§ Entries on where items appear
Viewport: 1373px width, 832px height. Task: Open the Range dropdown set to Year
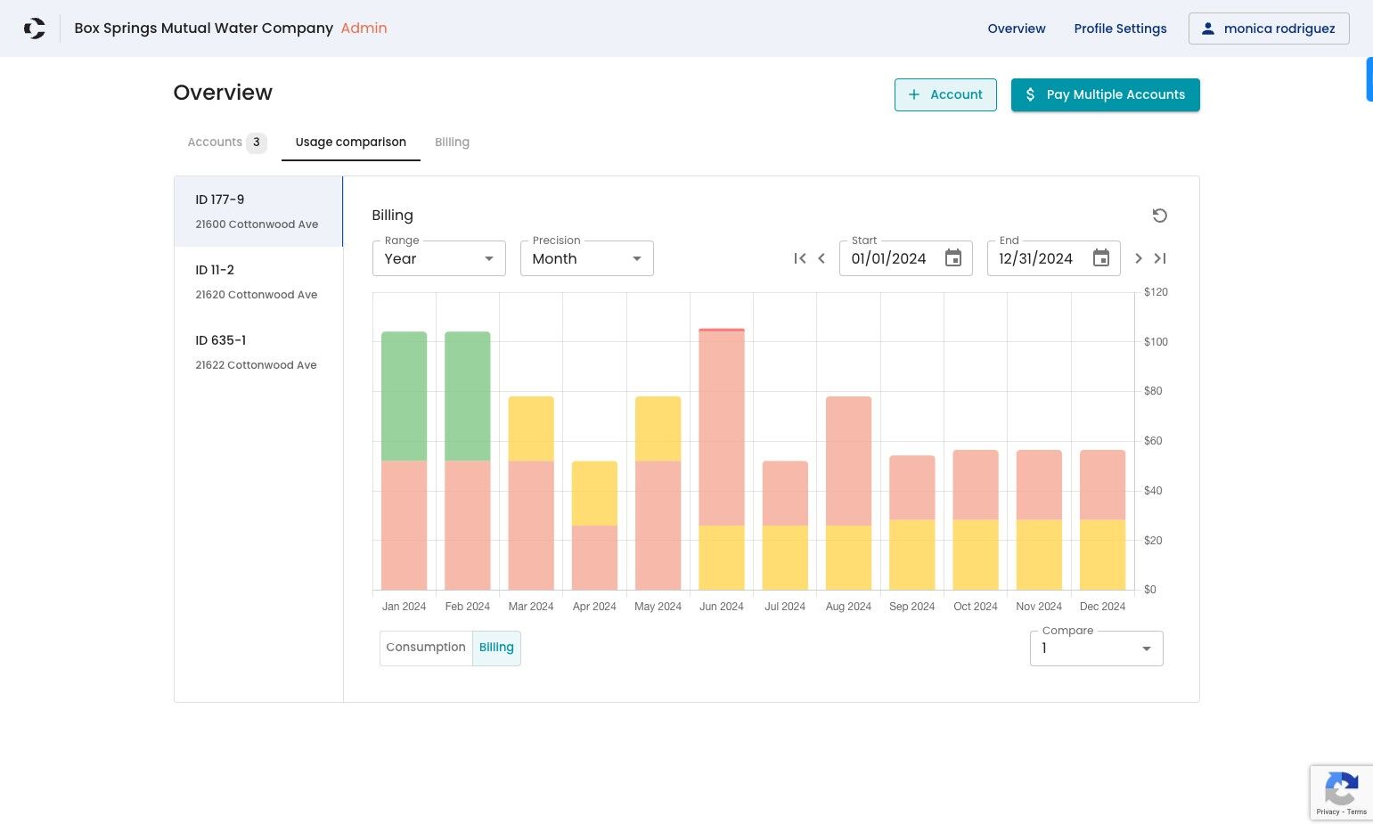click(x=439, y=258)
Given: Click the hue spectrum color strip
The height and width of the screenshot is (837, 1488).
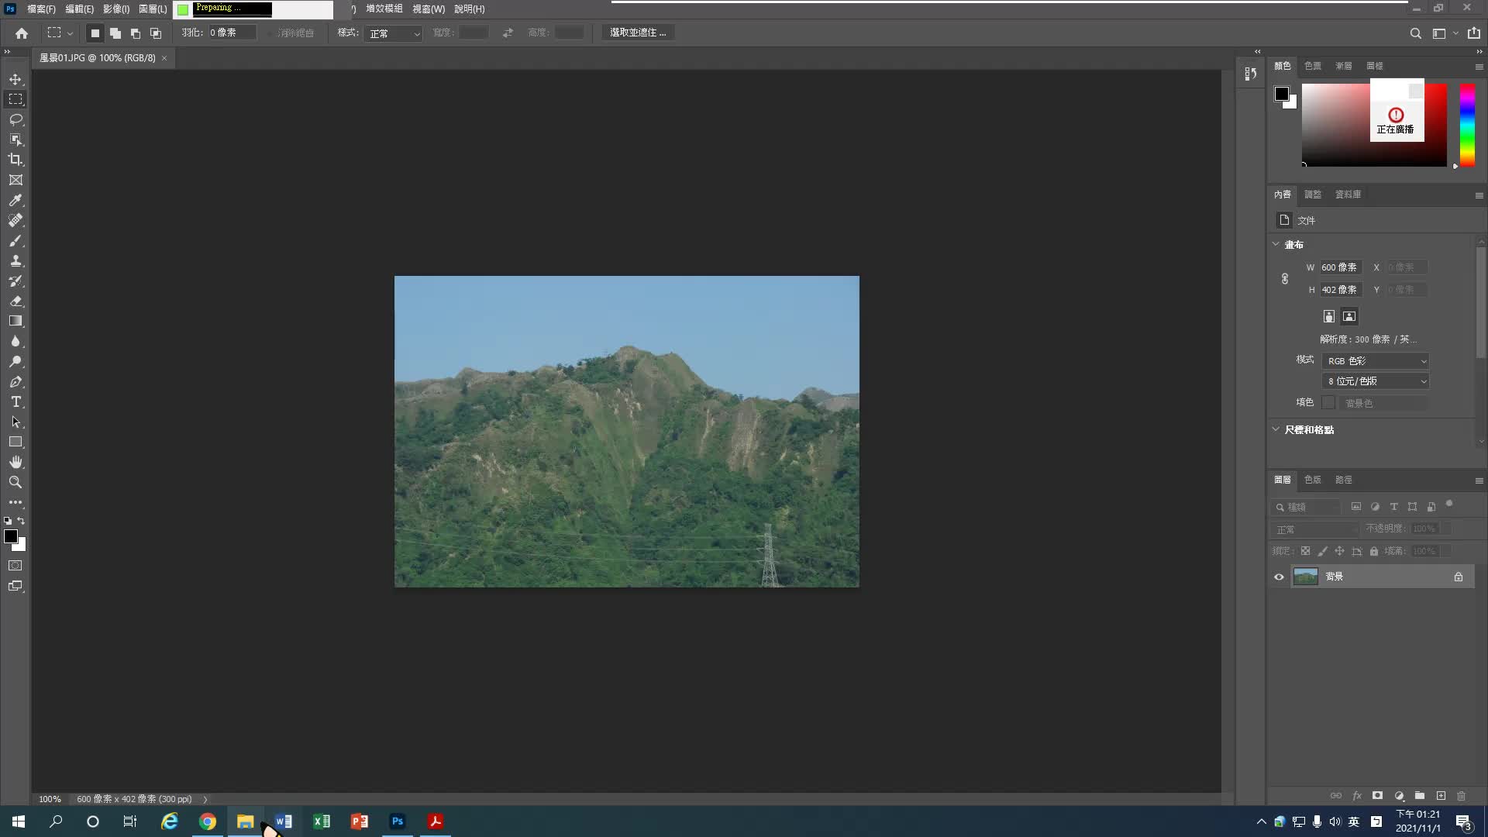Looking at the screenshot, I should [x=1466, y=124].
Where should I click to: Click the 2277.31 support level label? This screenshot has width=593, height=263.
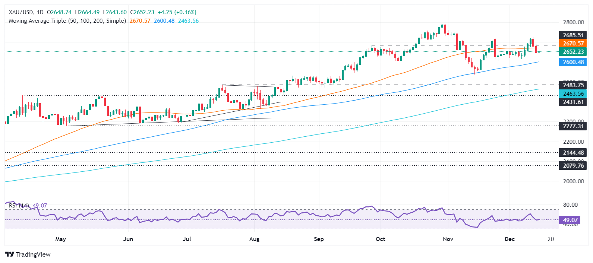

§ What to work on
Identify every line of the data above that contains the word "height", and copy each such line in full. Case counts.

§ Solution below
Viewport: 1373px width, 832px height. Task: Open the Range dropdown set to Year
The height and width of the screenshot is (837, 1488).
Where should I click to: Click the 2277.31 support level label? This screenshot has width=593, height=263.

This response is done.